[Supplied data]
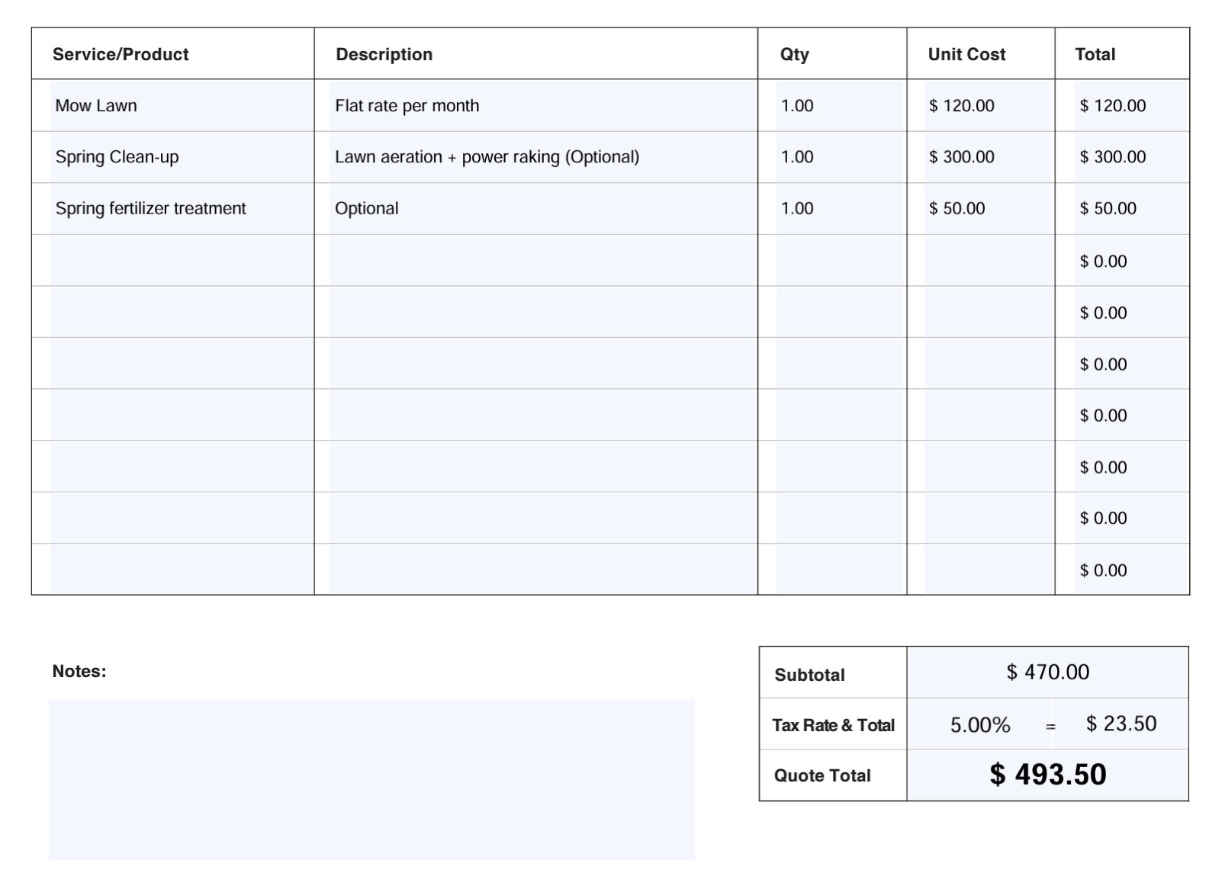Select the Spring Clean-up row label
This screenshot has height=889, width=1225.
(117, 157)
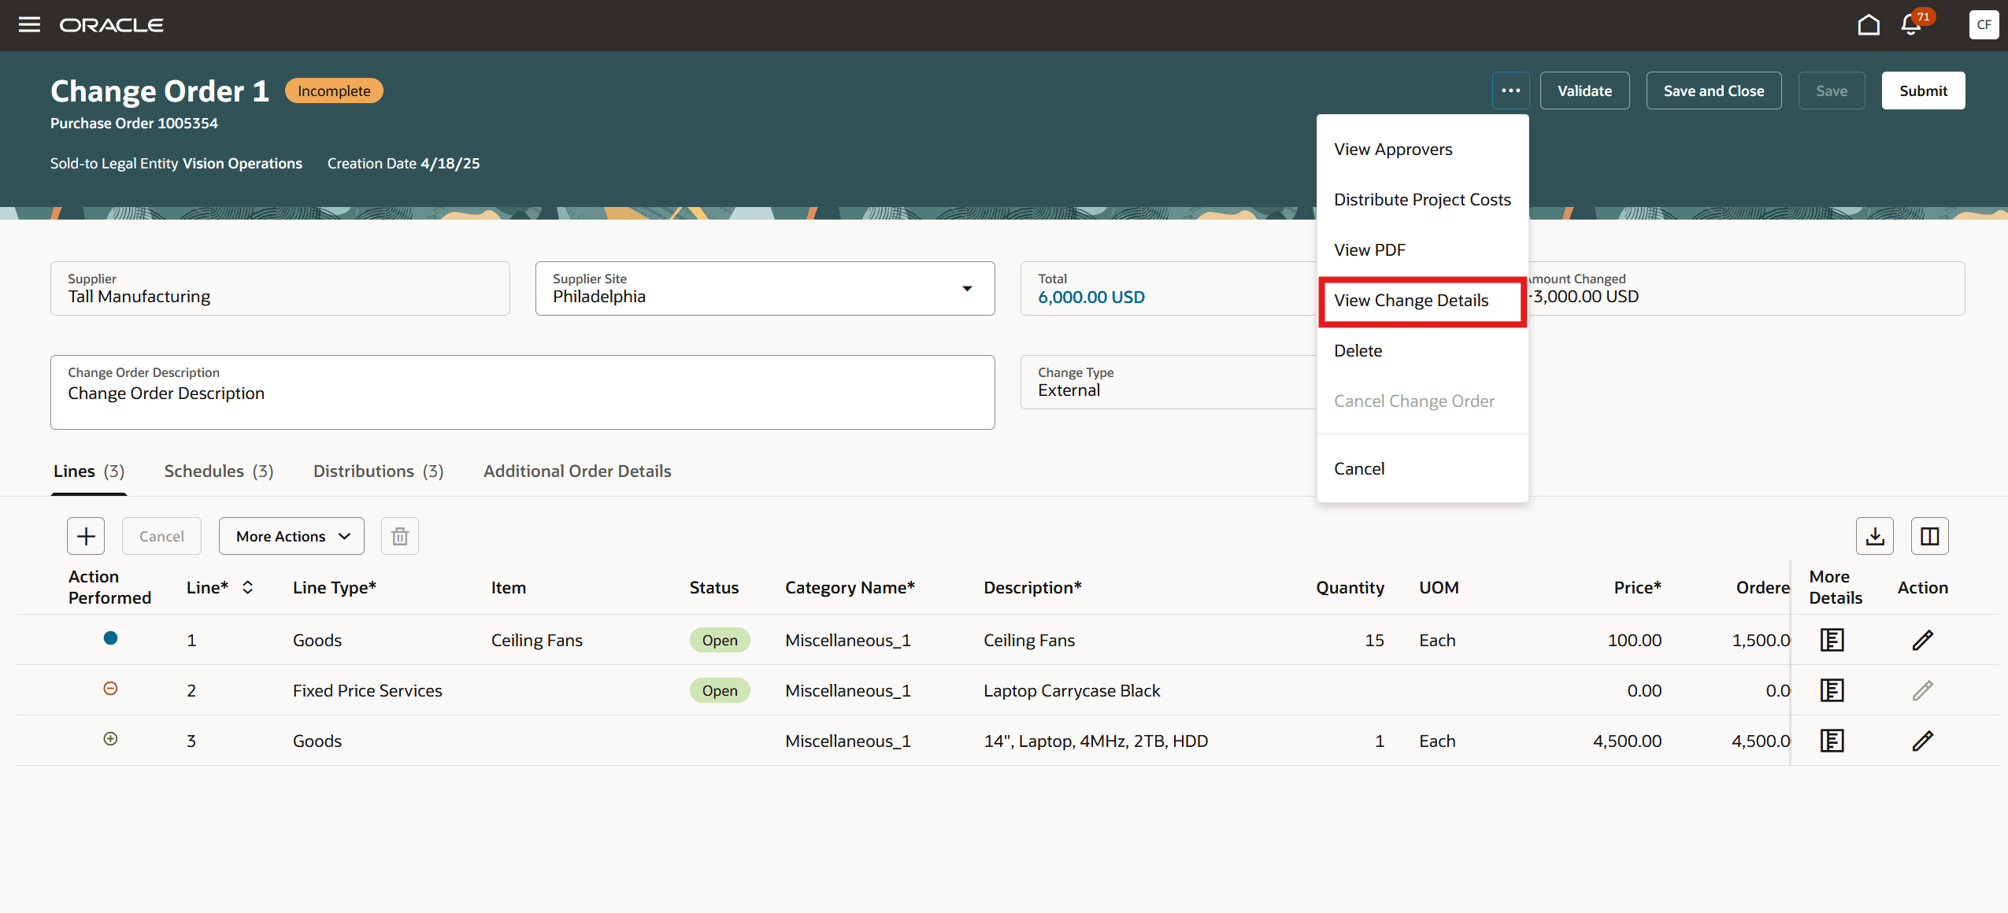
Task: Go to the home page via home icon
Action: click(x=1868, y=24)
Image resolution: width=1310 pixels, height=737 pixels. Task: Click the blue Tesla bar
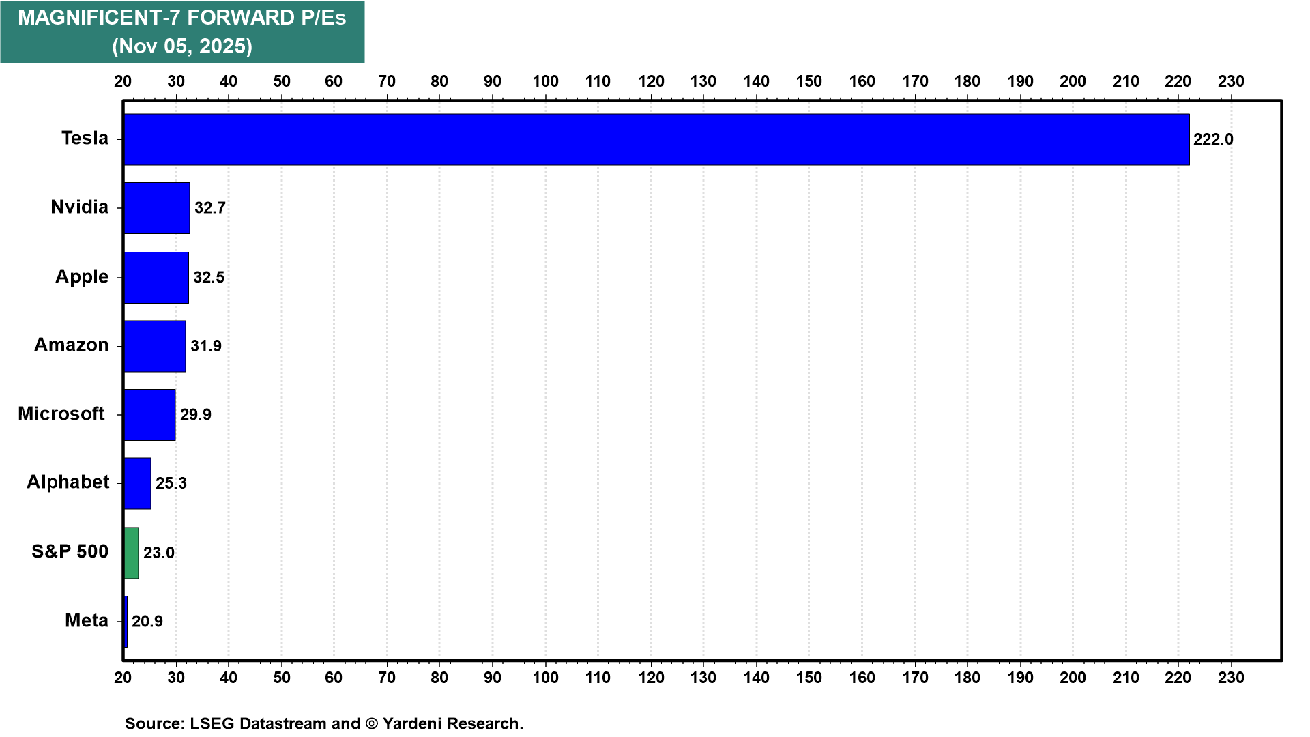pos(656,139)
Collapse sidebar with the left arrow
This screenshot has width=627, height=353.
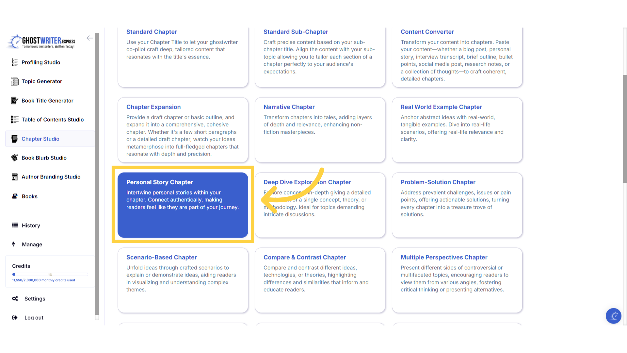point(89,38)
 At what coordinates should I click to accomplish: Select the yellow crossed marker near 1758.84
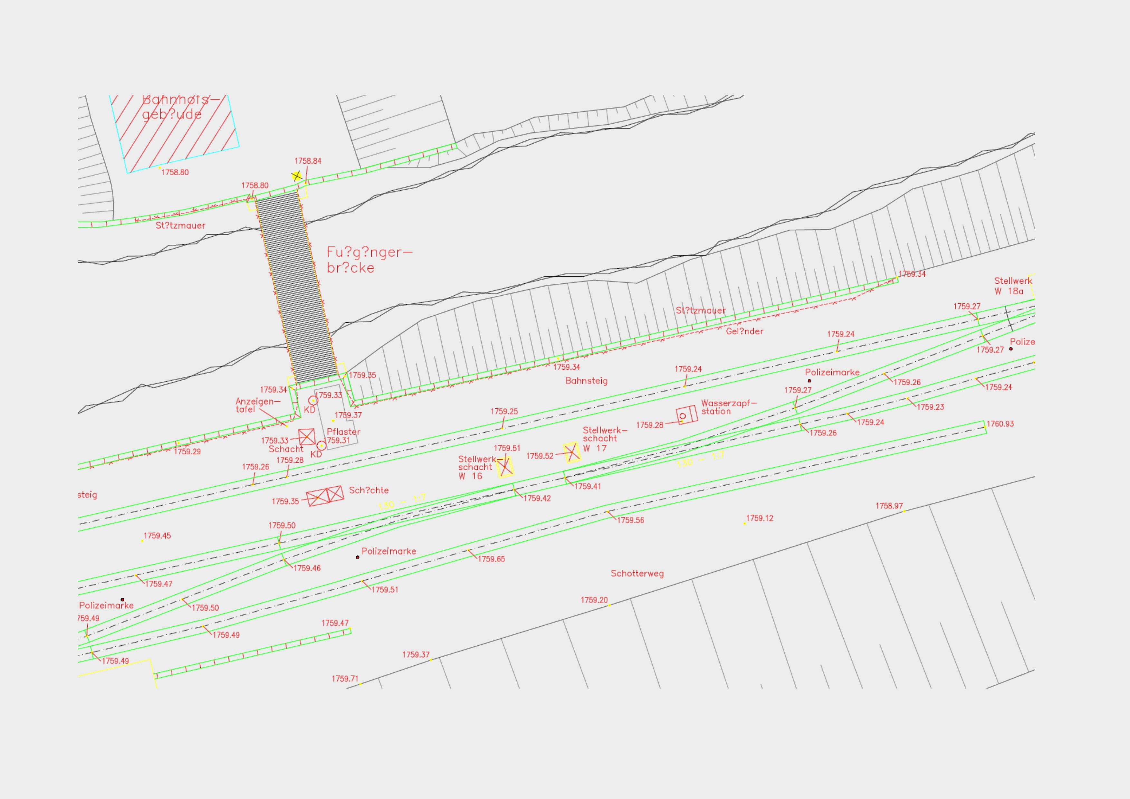(297, 176)
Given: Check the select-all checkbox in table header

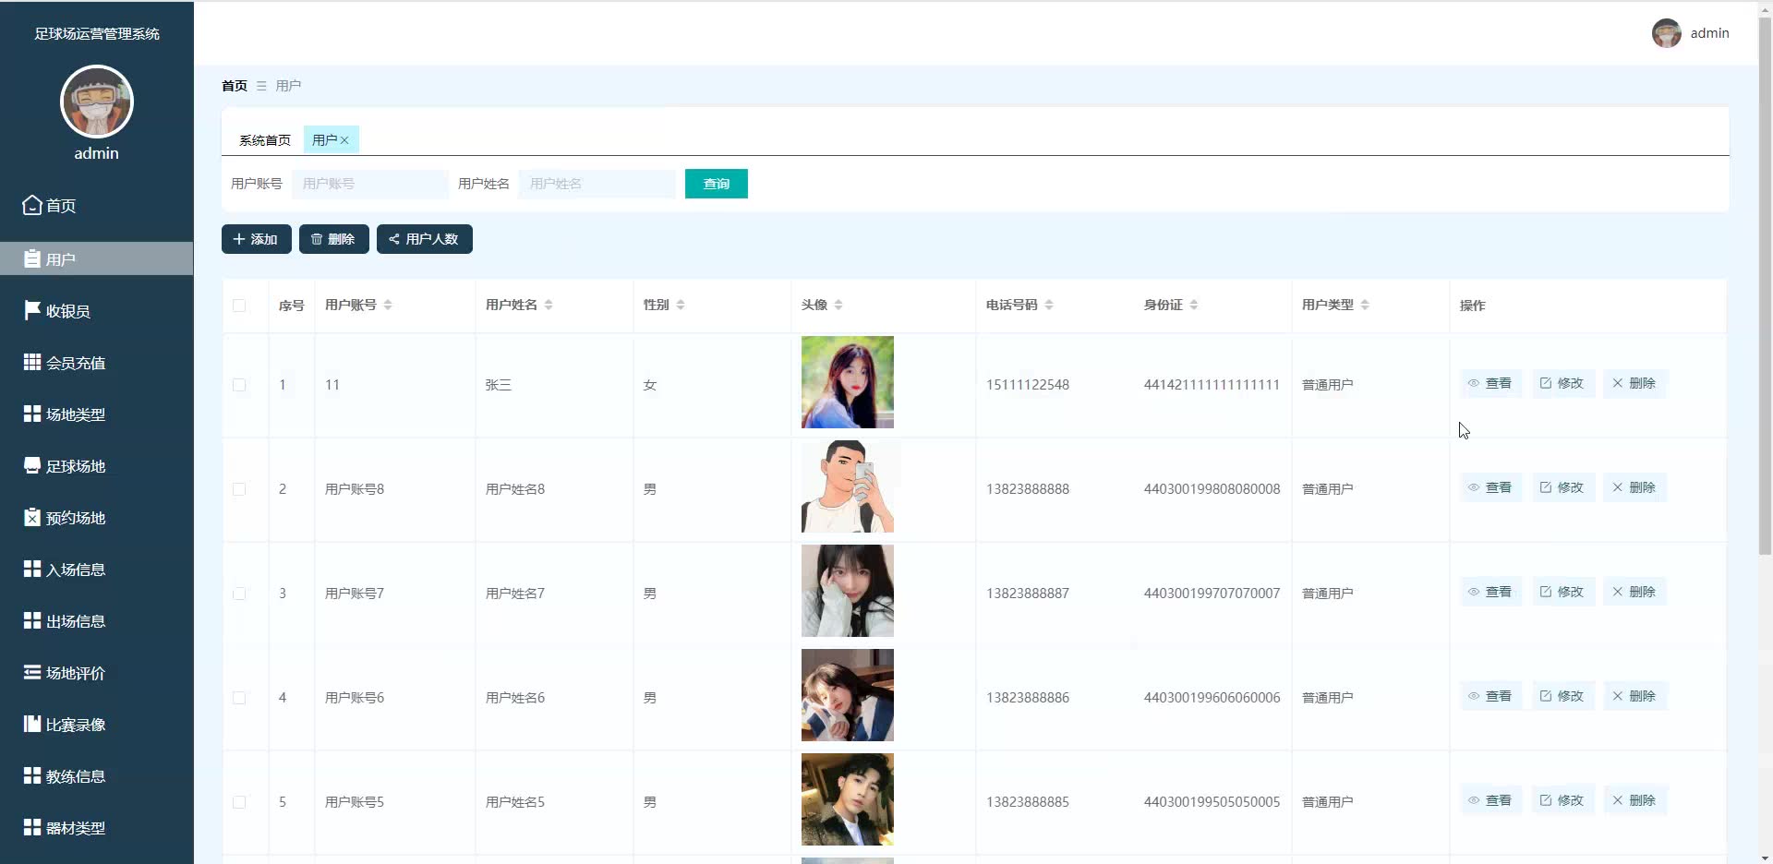Looking at the screenshot, I should coord(240,306).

[Aim of the task]
Output the line that contains "Given: Check the" and every subsequent line through the end of the entries, exactly as given, without pictures.

[Written answer]
Given: Check the select-all checkbox in table header

Looking at the screenshot, I should coord(240,306).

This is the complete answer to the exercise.